Iraqis are "alert that although the military campaign is over, Daesh and its ideology is still there," Mrs Lindborg told The National in an interview in Abu Dhabi.
"A person told us that Daesh didn't come from a different planet, it came from the grievances that existed in Iraq."
With parliamentary elections scheduled for May, Iraq's politics remain divided along sectarian lines, with Shiite politicians in the main positions of power, with many Sunnis - who have boycotted elections in the past - saying they remain sidelined. The future of the semi-autonomous northern region of Kurdistan also remains unresolved after an unsanctioned referendum on independence last autumn.
For Mrs Lindborg, reconciliation is people's necessary "mechanism for discussing what is the divide in their community without resorting to violence."
The government must ensure that it creates an "inclusive and accountable way of governing the country so it's a government for everyone," she said. Iraq's weakened social fabric along with widespread corruption are a stumbling block to efforts to recover from its three-year conflict with the insurgents.
Following ISIL’s defeat, Mr Al Abadi started a new effort against corruption and launched a campaign designed to weed out offenders and force other officials to be transparent about their finances.
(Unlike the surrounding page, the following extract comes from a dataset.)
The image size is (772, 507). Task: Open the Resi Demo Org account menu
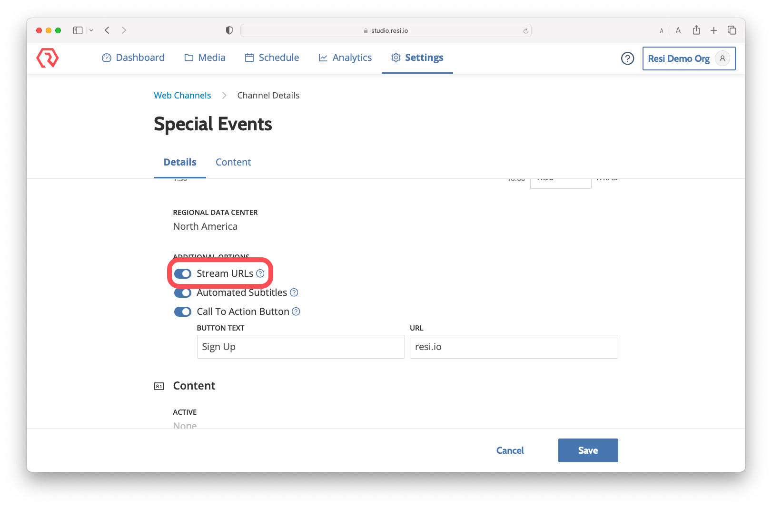point(688,59)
"Civil society has an important role to play," Mrs Lindborg said, in reference to the country's anti-corruption plan. "We've had a number of encouraging meetings with active members of civil society who see it as their role and responsibility to hold their government accountable."
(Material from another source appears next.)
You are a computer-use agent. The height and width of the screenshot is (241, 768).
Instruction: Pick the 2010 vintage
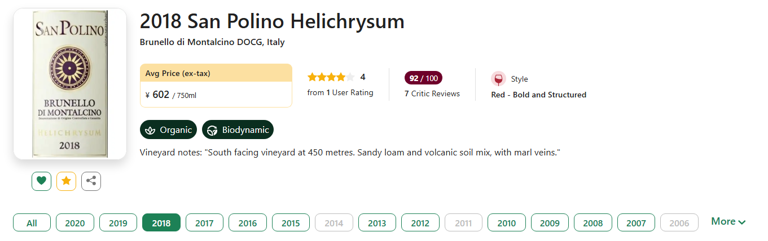pos(506,223)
Last week, Kuwait hosted a conference aimed to raise funds to help rebuild Iraq following its three year battle against ISIL.
Iraqi officials have estimated that almost $23 billion is needed for short-term reconstruction and over $65 billion in the medium term.
"The Kuwait conference with the emphasis on private investment, shines a light on the importance of addressing corruption," Mrs Lindborg added.
Washington has stressed that failure to help Iraq rebuild could unravel its gains against ISIL since economic and social problems create sectarian conflict, generating a political vacuum for extremists to resurface.
"If a state really wants to attract outside investors there needs to be confidence for them that their investments will go towards the agreed upon priorities - this will be a huge factor on the pathway for continuing peace in Iraq," Mrs Lindborg said.
This issue is of essence especially as the parliamentary elections move nearer.
"We need to have local ownership and a vision that is led by the people and leaders of that country, it can't be imposed from the outside," she said.
Mrs Lindborg's believes she also witnessed a "growing sense of an Iraqi identity" when she visited the country, which can be backed by regional and US support.
The finding was summarised by the institute in a tweet, related to the recent Iraq visit: "A tribal leader told us, we have been bitten by a snake twice now, by which he meant the extremist uprising of Al Qaeda and then ISIL. The Iraqi people are smarter than that. We will vote for the right people this time."